ChatGPT 'Solved' a 60-Year Erdős Problem? Here’s What Actually Happened

Tuesday, 28 April 2026 at 21:52

A viral claim that ChatGPT “solved” a decades-old Erdős problem is spreading quickly. The reality is more restrained. There is no confirmed mathematical breakthrough here, but the episode does highlight a meaningful shift in how AI-generated reasoning is perceived and used.

What actually happened

The claim originates from a shared ChatGPT conversation in which the model produces a mathematical argument related to an open problem listed on erdosproblems.com. The output looks structured, uses advanced notation, and appears to extend known results.

That has led some readers to conclude that the problem has been solved.

There is no evidence of that.

Problems of this type require:

formal write-up in a paper
verification by multiple experts
sustained scrutiny in the mathematical community

None of those conditions have been met. Without them, no claim of a “solution” holds.

Where the claim breaks down

A closer look at the generated argument reveals why the conclusion is premature.

The model frames its result as:

“one can prove something slightly stronger”
followed by an asymptotic inequality involving big-O notation

This is typical of heuristic or partial arguments, not finalized proofs.

In particular:

asymptotic bounds do not automatically resolve the full structure of a combinatorial problem
the argument depends on inequalities that may not hold uniformly across all required cases
key steps are asserted without full justification

In advanced mathematics, these are not minor details. A single unjustified step invalidates the entire result.

At best, what the model produced is:

a plausible sketch
a recombination of known techniques
potentially a restatement of existing partial results

That is categorically different from solving an open problem.
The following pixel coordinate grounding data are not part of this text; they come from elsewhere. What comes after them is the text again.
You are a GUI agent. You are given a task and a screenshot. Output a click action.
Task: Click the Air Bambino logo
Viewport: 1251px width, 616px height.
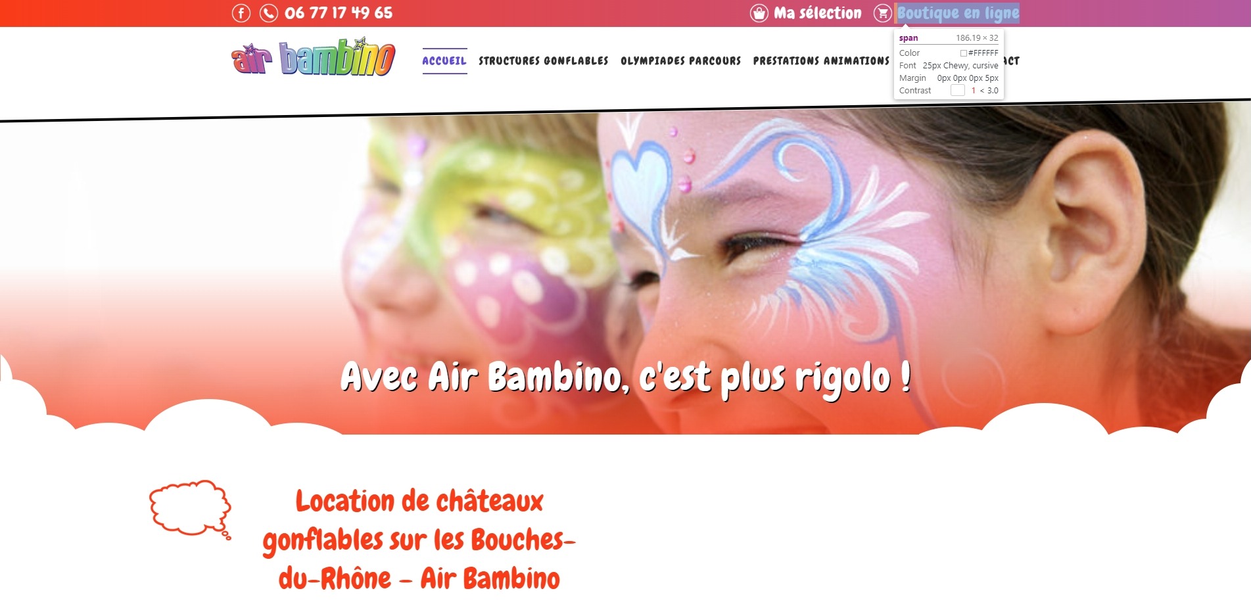(313, 58)
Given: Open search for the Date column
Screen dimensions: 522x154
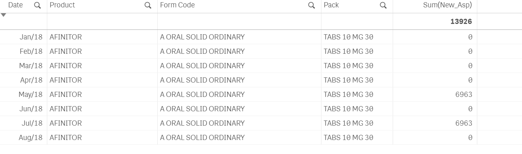Looking at the screenshot, I should click(37, 6).
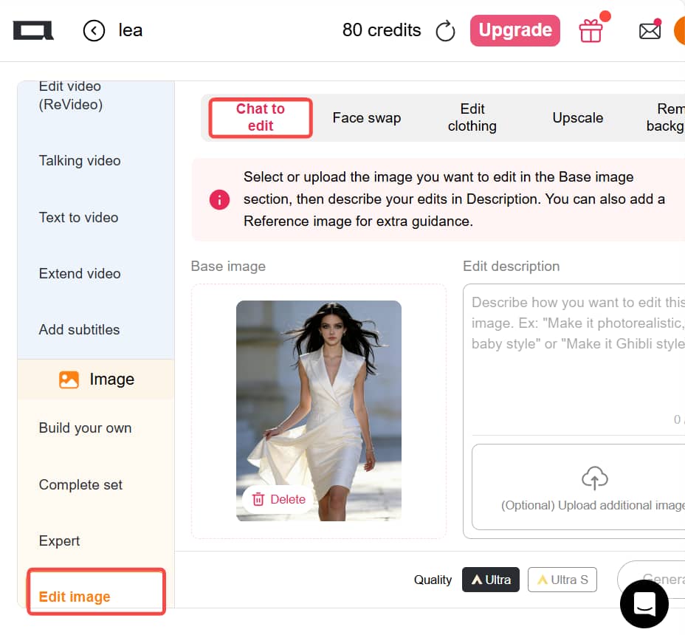Select the Ultra S quality option
The width and height of the screenshot is (685, 635).
[x=562, y=580]
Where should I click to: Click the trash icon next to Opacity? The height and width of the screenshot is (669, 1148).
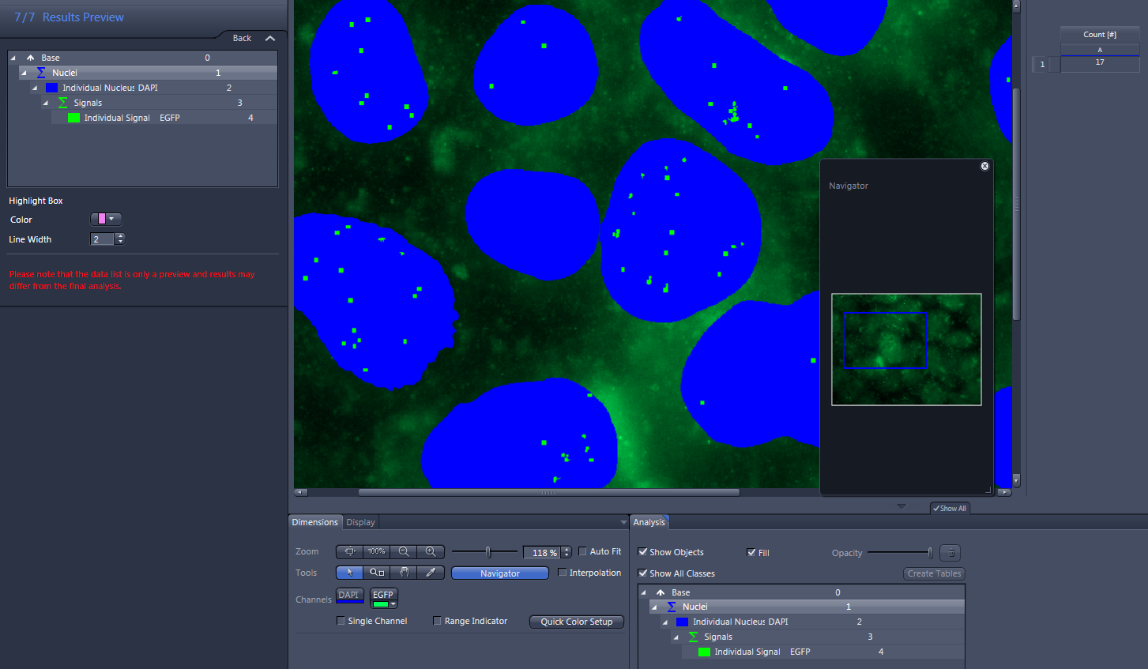(x=950, y=552)
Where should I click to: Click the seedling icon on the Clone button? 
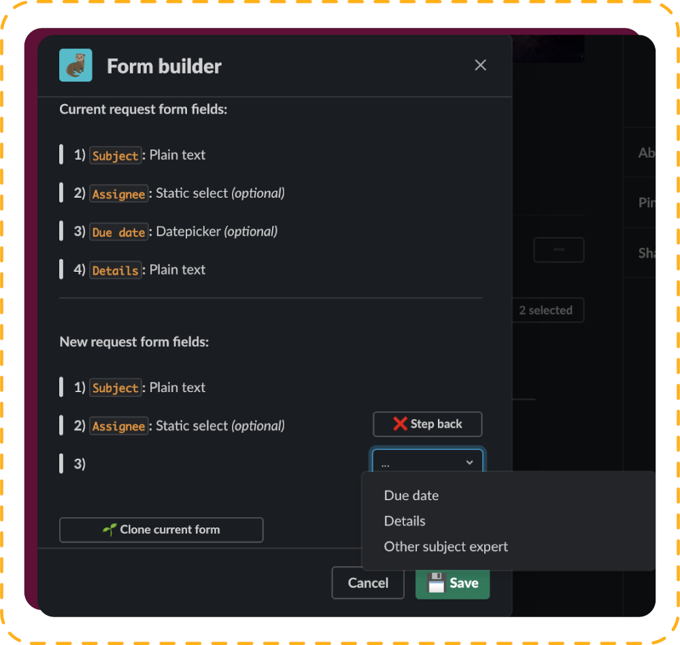pos(109,529)
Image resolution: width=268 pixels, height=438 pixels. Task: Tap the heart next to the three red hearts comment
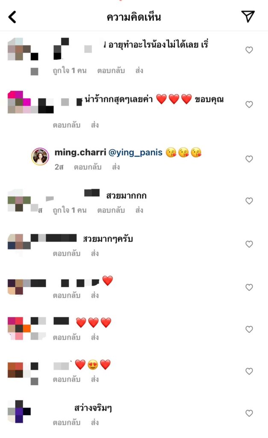point(249,329)
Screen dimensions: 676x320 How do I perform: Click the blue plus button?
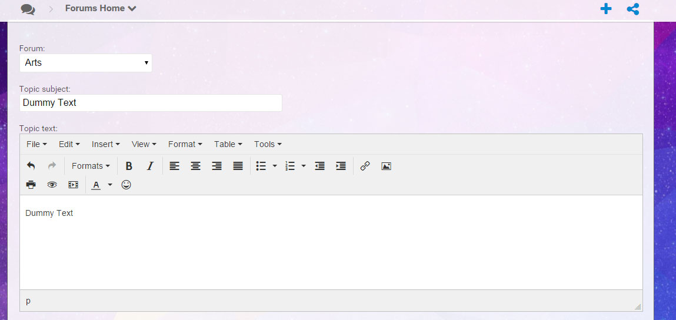[606, 9]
Why the output looks convincing

The reaction is understandable.

Modern language models can:

reproduce the structure of formal proofs
apply known techniques in new combinations
maintain long chains of symbolic reasoning

For non-specialists, that is indistinguishable from real mathematical progress.

But mathematical validity is not about style. It is about rigor under scrutiny. That gap between appearance and verification is where confusion arises.

What this signals about AI capability

The more important signal is not the incorrect claim, but the type of output that triggered it.

The model demonstrates:

coherent multi-step reasoning
familiarity with advanced mathematical tools
the ability to extend patterns beyond direct memorization

This goes beyond simple text prediction in any practical sense. It shows that AI systems can now generate candidate reasoning paths in technical domains.

However, generation is not understanding, and it is not proof.

The real bottleneck: verification

This episode highlights a structural shift.

AI systems are becoming good at:

producing plausible proofs
suggesting strategies
exploring solution space quickly

But verification remains:

slow
expert-dependent
unforgiving

In mathematics and other high-stakes domains, the limiting factor is no longer idea generation. It is validation.

Why this matters

For executives, researchers, and policymakers, the implication is practical. AI tools will increasingly produce outputs that:

look correct
sound authoritative
require domain expertise to validate

This creates new risks:

over-trusting fluent outputs
accelerating errors into decision-making
misjudging capability based on presentation quality

And new opportunities:

faster hypothesis generation
augmented research workflows
earlier detection of promising directions

The constraint shifts from access to ideas to the ability to filter them.

What to watch next

There are three concrete developments to monitor:

Whether mathematicians formally analyze the specific ChatGPT-generated argument
The emergence of tools that assist with proof verification, not just generation
Hybrid workflows where AI proposes and experts validate at scale

If the argument contains something genuinely new, it will surface through that process. If not, it will quietly collapse under scrutiny, as many plausible proofs do.